** Opening DATA PROVIDED block **
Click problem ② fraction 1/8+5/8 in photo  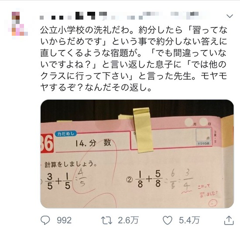pos(149,179)
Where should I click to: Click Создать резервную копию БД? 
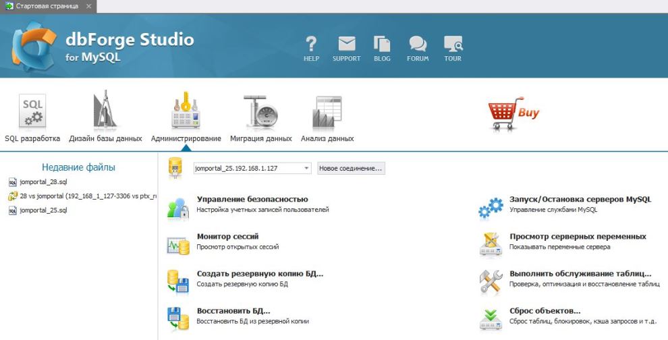click(x=260, y=274)
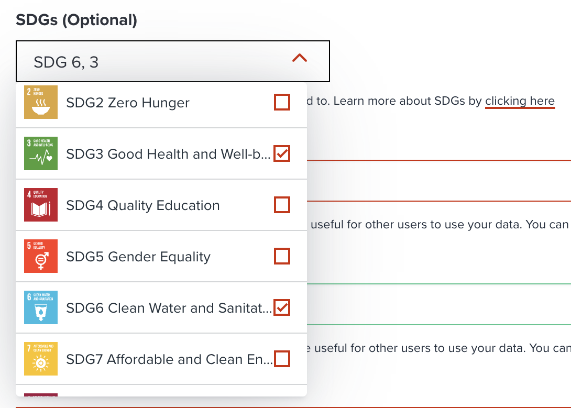
Task: Check the SDG4 Quality Education checkbox
Action: pos(282,205)
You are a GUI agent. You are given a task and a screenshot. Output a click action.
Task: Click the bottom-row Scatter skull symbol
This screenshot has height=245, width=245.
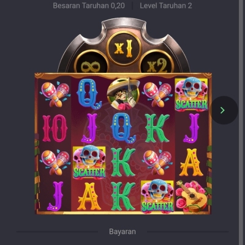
** Closing DATA PROVIDED block **
» **REQUIRED ACTION**: Lines from the one with "Task: Click the" through the final line of the records are the whole answer; print them exactly, minus any pictures.

» **WORKED SOLUTION**:
Task: Click the bottom-row Scatter skull symbol
This screenshot has height=245, width=245.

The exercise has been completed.